Upon his return to the United States, Ryan served on the staff of the inspector general, Headquarters U.S. Air Force, Washington, D.C., from April 1970 to June 1971. He then transferred to Wurtsmith Air Force Base, Michigan, as vice commander and then commander of the 379th Bombardment Wing. During 1972 and 1973, he completed a temporary tour of duty as commander, 303rd Consolidated Aircraft Maintenance Wing at Andersen Air Force Base, Guam, and participated in the Linebacker II campaign against North Vietnam in December 1972.

He assumed duties as commander of the 47th Air Division with headquarters at Fairchild Air Force Base, Washington, in July 1973. Ryan was again assigned to SAC headquarters in January 1974 as assistant deputy chief of staff for logistics and in January 1975 become the deputy chief of staff for logistics.

He returned to Air Force headquarters in April 1976 as director for logistics plans and programs, and in July 1977 become the deputy chief of staff for systems and logistics. From October 1977 to July 1981, Ryan served as vice commander in chief of the Military Airlift Command at Scott Air Force Base. He then became commander of Air Training Command at Randolph Air Force Base, Texas. He assumed command of Military Airlift Command in June 1983.

Ryan was a command pilot with more than 8,000 flying hours. His military decorations and awards included the Defense Distinguished Service Medal, Air Force Distinguished Service Medal, Legion of Merit, Distinguished Flying Cross, Bronze Star Medal, Air Medal with six oak leaf clusters and Air Force Commendation Medal with three oak leaf clusters.

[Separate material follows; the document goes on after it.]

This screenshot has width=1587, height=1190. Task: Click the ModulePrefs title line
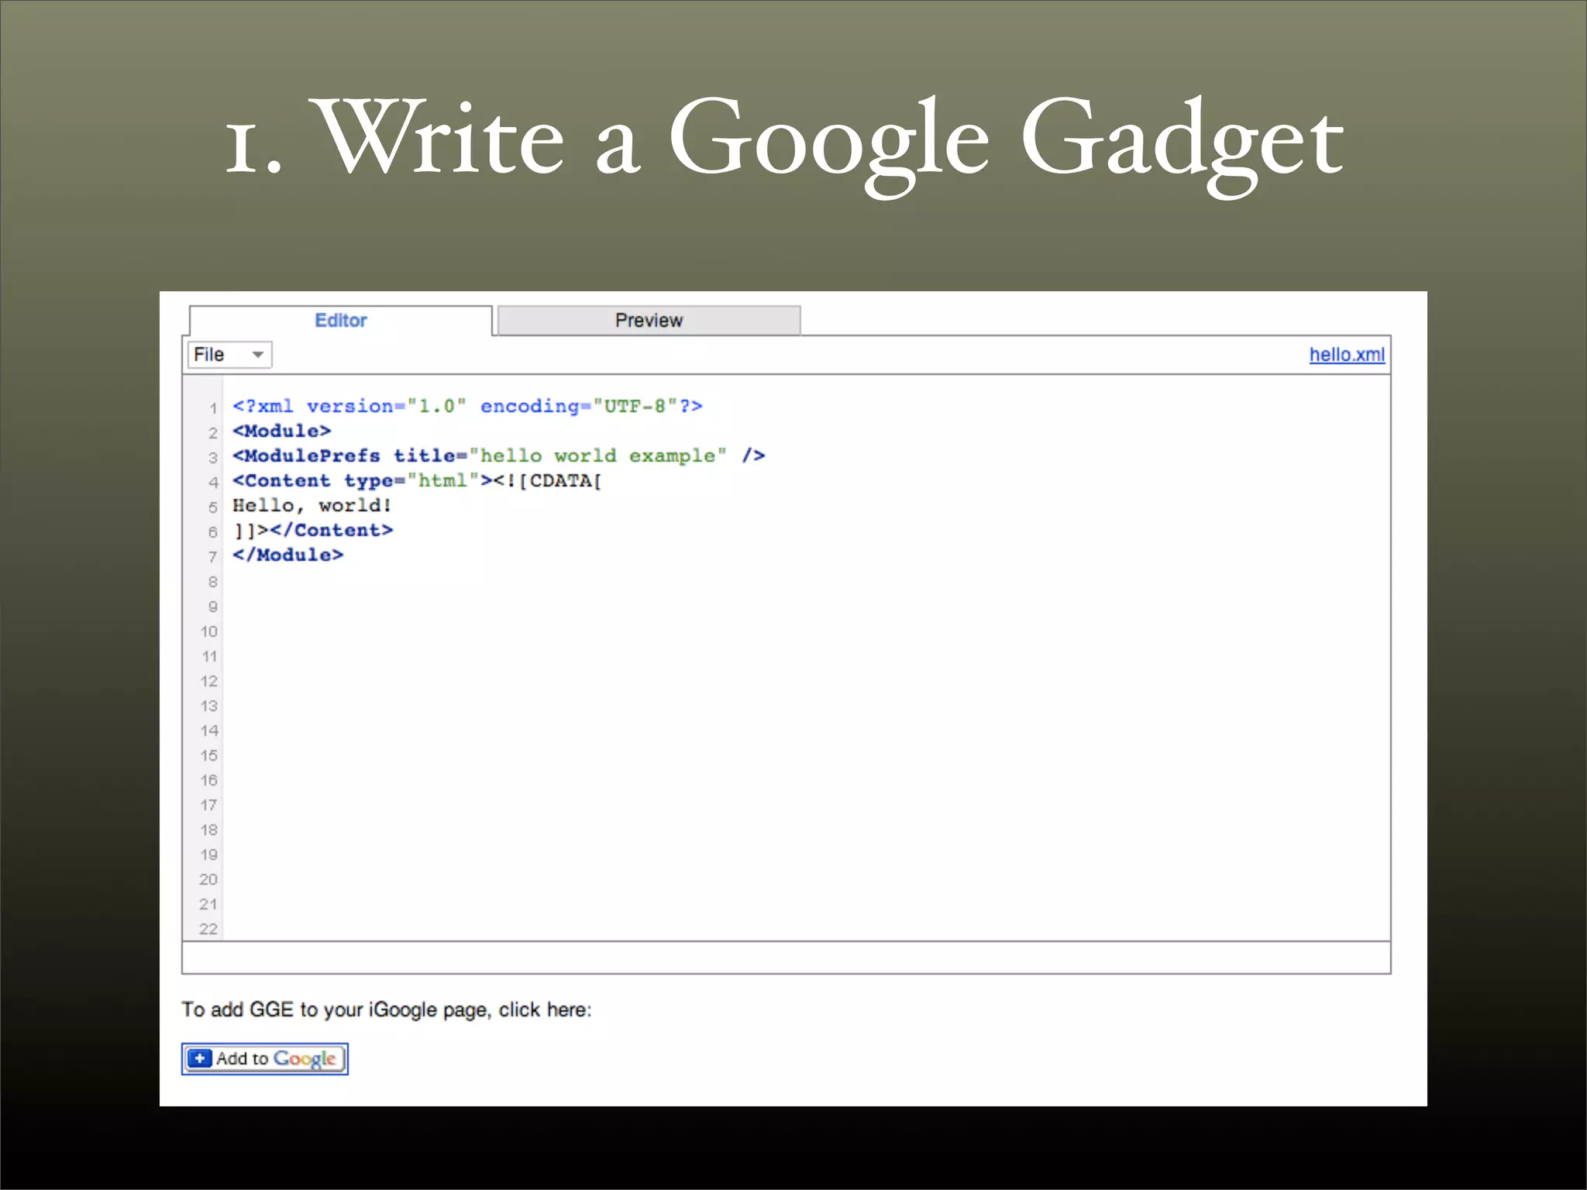pyautogui.click(x=497, y=456)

Ryan was promoted to general August 1, 1981, with date of rank July 31, 1981.

==Awards and decorations==
| | Command Air Force Pilot Badge |
| | Basic Missile Maintenance Badge |
| | Defense Distinguished Service Medal |
| | Air Force Distinguished Service Medal |
| | Legion of Merit |
| | Distinguished Flying Cross |
| | Bronze Star Medal |
| | Air Medal |
| | Air Force Commendation Medal with three bronze oak leaf clusters |
| | Air Force Presidential Unit Citation |
| | Air Force Outstanding Unit Award with Valor device |
| | National Defense Service Medal with one bronze service star |
| | Vietnam Service Medal with three bronze service stars |
| | Air Force Longevity Service Award with silver and three bronze oak leaf clusters |
| | Small Arms Expert Marksmanship Ribbon |
| | Republic of Vietnam Gallantry Cross |
| | Vietnam Campaign Medal |

==Effective dates of promotion==
Source:

| Insignia | Rank | Date |
|---|---|---|
|  | General | August 1, 1981 |
|  | Lieutenant general | July 1, 1977 |
|  | Major general | September 1, 1975 |
|  | Brigadier general | October 1, 1973 |
|  | Colonel | October 1, 1969 |
|  | Lieutenant colonel | November 21, 1966 |
|  | Major | July 15, 1963 |
|  | Captain | January 17, 1956 |
|  | First lieutenant | June 3, 1952 |
|  | Second lieutenant | October 28, 1950 |

==Later life==
Ryan retired from the U.S. Air Force on September 30, 1985.

He was a member of the Rotary Club in Glennville, Georgia.

In 2011, he was inducted into the Airlift/Tanker Association Hall of Fame.

Ryan died on August 9, 2024, in San Antonio, Texas, at age of 95. He was buried at Glennville City Cemetery in Glennville, Georgia.